> [Information supplied]

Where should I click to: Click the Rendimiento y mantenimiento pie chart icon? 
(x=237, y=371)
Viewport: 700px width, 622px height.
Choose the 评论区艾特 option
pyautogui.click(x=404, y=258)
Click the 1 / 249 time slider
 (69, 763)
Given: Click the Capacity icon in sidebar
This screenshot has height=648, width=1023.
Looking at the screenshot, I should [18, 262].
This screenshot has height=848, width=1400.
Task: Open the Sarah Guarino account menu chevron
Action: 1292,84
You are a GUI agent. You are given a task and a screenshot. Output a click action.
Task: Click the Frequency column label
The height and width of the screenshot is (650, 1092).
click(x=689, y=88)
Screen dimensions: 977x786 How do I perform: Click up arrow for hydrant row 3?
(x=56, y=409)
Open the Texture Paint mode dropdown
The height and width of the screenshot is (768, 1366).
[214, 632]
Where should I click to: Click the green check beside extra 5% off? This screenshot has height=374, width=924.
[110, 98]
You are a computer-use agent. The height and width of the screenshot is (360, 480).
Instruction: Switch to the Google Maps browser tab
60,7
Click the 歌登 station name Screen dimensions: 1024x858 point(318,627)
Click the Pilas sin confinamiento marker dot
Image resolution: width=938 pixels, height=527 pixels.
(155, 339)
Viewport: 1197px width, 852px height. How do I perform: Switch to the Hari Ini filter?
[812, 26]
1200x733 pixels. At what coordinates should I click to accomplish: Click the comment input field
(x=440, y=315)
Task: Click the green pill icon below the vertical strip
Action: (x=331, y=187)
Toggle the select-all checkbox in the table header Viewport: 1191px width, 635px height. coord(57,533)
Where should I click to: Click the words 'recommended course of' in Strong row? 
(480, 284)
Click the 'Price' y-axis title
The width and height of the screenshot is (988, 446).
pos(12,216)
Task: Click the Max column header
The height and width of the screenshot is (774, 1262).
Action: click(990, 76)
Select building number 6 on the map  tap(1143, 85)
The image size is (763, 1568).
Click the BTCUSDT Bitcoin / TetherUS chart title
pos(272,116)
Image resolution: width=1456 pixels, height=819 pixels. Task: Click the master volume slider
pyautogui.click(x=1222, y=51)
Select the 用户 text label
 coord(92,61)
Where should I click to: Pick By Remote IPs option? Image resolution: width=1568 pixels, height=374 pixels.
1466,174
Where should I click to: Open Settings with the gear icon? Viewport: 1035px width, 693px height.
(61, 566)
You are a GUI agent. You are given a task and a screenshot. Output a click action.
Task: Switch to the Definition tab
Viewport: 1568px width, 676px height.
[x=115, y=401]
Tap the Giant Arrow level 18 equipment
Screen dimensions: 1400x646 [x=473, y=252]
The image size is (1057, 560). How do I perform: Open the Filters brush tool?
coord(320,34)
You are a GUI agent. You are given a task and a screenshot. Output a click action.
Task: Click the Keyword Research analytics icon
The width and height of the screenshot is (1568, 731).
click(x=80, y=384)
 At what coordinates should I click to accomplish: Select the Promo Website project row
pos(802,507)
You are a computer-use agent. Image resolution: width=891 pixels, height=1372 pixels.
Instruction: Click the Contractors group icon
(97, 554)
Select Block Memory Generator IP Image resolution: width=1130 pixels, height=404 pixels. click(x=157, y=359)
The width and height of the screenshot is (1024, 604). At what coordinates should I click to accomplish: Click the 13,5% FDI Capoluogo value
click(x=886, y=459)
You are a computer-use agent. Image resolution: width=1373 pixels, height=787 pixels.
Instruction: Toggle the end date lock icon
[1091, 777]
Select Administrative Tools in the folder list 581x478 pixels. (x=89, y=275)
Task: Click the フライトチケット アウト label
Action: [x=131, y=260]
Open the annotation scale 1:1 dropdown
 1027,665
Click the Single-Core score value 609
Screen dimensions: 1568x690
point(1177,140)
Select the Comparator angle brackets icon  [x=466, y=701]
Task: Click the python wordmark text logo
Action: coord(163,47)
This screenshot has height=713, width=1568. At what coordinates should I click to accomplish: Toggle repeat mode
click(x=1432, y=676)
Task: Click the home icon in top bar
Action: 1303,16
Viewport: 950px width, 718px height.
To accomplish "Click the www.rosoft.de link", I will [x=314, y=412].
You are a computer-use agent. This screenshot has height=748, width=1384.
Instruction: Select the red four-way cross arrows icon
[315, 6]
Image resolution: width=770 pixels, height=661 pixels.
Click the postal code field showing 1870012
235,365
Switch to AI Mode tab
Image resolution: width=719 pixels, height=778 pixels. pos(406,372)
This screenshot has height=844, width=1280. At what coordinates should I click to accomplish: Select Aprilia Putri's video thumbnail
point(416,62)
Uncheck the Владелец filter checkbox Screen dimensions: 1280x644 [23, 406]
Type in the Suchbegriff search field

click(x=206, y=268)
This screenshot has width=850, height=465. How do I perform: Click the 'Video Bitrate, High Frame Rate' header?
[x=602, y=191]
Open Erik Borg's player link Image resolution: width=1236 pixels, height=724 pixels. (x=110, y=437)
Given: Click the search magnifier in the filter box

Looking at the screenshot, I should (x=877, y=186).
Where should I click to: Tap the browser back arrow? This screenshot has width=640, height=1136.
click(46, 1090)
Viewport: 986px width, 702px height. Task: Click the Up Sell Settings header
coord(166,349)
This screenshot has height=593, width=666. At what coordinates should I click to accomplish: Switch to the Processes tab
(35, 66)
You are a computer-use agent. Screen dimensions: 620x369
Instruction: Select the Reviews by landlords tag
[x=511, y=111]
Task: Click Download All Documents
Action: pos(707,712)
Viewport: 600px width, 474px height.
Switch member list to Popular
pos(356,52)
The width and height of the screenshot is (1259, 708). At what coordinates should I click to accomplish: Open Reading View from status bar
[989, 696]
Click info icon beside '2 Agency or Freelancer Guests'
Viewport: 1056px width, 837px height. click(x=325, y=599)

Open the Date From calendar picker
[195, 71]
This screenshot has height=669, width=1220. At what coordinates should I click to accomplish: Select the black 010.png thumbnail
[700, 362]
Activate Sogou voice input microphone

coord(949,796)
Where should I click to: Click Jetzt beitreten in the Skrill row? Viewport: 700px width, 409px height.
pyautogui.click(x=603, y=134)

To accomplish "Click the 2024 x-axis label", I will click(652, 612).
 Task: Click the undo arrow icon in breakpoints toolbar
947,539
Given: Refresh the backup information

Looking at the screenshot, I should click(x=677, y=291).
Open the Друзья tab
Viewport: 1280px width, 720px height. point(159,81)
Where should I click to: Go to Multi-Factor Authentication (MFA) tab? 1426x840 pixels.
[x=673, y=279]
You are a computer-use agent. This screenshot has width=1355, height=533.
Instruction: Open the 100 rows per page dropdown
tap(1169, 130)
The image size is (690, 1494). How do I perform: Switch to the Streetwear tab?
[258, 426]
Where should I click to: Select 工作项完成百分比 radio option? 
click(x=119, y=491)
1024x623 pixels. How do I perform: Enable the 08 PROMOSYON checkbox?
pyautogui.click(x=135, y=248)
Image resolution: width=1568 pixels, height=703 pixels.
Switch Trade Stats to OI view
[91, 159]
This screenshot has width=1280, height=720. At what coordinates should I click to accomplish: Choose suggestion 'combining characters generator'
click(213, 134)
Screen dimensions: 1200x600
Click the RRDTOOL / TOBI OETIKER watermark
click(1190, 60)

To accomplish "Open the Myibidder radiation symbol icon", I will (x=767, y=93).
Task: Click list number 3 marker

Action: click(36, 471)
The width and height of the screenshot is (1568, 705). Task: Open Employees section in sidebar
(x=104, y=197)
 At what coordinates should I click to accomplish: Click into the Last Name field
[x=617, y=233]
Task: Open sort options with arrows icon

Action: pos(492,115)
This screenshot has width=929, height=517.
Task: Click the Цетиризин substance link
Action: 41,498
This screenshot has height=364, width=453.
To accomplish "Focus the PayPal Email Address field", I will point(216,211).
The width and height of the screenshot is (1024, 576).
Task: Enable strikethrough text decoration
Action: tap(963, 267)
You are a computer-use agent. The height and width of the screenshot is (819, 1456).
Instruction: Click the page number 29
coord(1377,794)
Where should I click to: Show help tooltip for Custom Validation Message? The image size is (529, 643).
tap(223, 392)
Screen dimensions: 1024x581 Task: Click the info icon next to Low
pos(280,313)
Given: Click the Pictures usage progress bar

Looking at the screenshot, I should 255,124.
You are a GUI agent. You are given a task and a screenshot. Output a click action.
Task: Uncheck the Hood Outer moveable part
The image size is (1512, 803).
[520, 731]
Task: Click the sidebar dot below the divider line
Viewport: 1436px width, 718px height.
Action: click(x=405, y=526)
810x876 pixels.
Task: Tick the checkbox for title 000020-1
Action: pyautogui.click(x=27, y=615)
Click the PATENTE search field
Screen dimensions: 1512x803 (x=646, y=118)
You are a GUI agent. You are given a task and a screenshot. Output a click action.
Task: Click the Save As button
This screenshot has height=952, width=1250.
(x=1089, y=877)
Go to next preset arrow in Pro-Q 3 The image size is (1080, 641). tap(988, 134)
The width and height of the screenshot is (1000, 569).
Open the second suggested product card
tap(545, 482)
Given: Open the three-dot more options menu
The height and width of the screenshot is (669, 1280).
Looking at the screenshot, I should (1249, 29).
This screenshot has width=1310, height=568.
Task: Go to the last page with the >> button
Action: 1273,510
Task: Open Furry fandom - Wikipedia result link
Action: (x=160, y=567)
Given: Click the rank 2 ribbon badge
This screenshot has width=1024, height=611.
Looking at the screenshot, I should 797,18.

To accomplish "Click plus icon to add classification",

> [Your objective]
Word for word, reproduce the lines of the listing from the first one through the line containing "Open the Texture Paint mode dropdown", and no more.

> [Solution for this task]
Where should I click to: Click the Rendimiento y mantenimiento pie chart icon? 
(x=237, y=371)
Viewport: 700px width, 622px height.
Choose the 评论区艾特 option
pyautogui.click(x=404, y=258)
Click the 1 / 249 time slider
 (69, 763)
Given: Click the Capacity icon in sidebar
This screenshot has height=648, width=1023.
Looking at the screenshot, I should [18, 262].
This screenshot has height=848, width=1400.
Task: Open the Sarah Guarino account menu chevron
Action: 1292,84
You are a GUI agent. You are given a task and a screenshot. Output a click action.
Task: Click the Frequency column label
The height and width of the screenshot is (650, 1092).
click(x=689, y=88)
Screen dimensions: 977x786 How do I perform: Click up arrow for hydrant row 3?
(x=56, y=409)
Open the Texture Paint mode dropdown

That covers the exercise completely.